4. Portfolio Management: Tracking Approvals
Because this transaction was announced relatively recently, we're in the early stages of the deal proceedings. We're looking forward to the definitive proxy statement and any updates it provides about the status of the regulatory approvals. Ultimately, we expect the timing of this deal to be determined by the Chinese review. To us, this is a question of when, not if - a situation that favors the August 82.5/85 call spreads that are below the expected takeout value.
As we see progress in approvals, ArbitrOption will increase the portfolio's exposure to MJN if circumstances allow us to add to the position at attractive prices relative to the risk.
5. Exit: Upon Deal Closing, or Options Expiring
Barring changes in the expected outcome, we will exit its position when the options expire.
An investor who bought MJN for $87.72 on February 10 would earn $2.28 if MJN is acquired at $90, or a return-on-investment of 2.60%. If the investor also receives two $0.4125 dividends, the return improves to 3.54%. On an annualized basis to August 18, the return would be 6.84%. In contrast, an investor in the option spread described above takes on a defined risk (no exposure to downside estimation error) and earns a return-on-investment of 11.6%. The annualized return of the option spread would be 22.4%, over 3 TIMES that of the stockholder.
Disclosure: I am/we are long MJN.
I wrote this article myself, and it expresses my own opinions. I am not receiving compensation for it. I have no business relationship with any company whose stock is mentioned in this article.

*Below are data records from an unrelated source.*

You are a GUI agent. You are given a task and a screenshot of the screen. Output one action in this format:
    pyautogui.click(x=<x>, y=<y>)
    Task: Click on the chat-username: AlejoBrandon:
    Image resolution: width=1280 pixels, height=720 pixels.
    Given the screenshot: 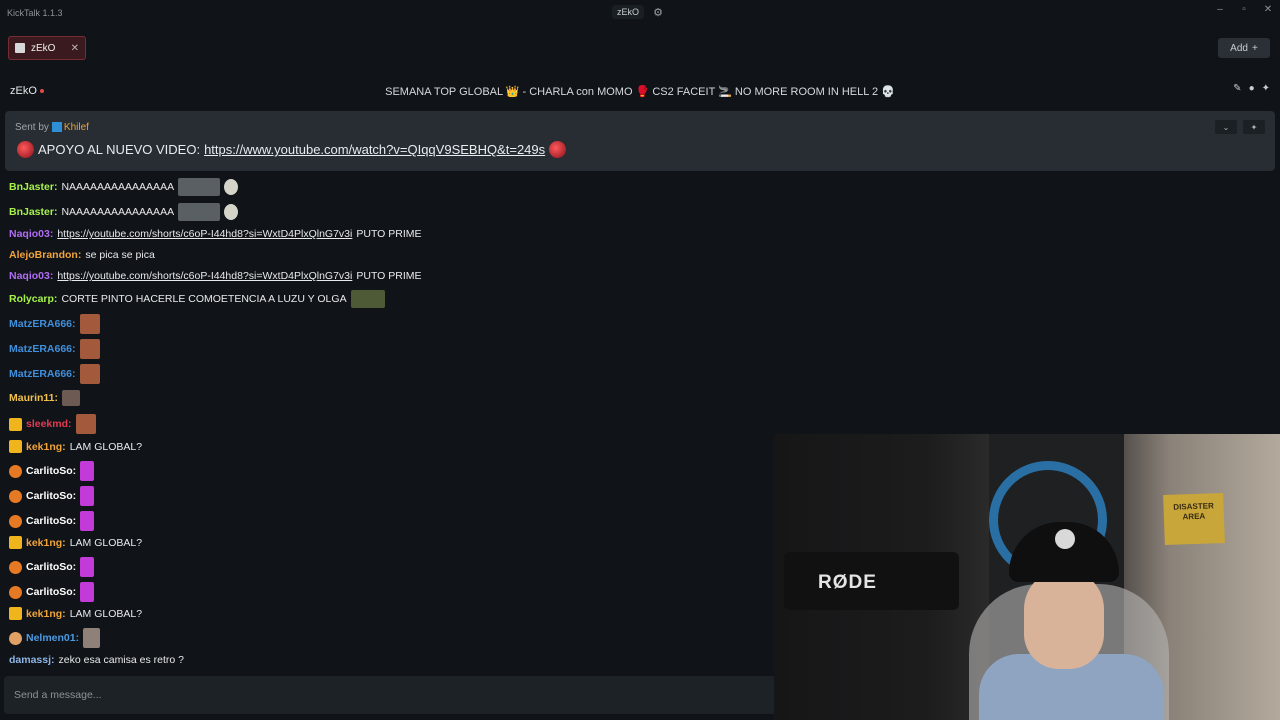 What is the action you would take?
    pyautogui.click(x=45, y=255)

Additional disclosure: This information is provided for educational purposes only, and is intended to be an example of how ArbitrOption applies its investment strategy. It does not constitute investment advice. As with all investments, there are associated risks and you could lose money investing. Prior to making any investment, a prospective investor should consult with her or his own investment, accounting, legal, and tax advisers to evaluate independently the risks, consequences, and suitability of that investment to their personal financial circumstances.
Editor's Note: This article discusses one or more securities that do not trade on a major U.S. exchange. Please be aware of the risks associated with these stocks.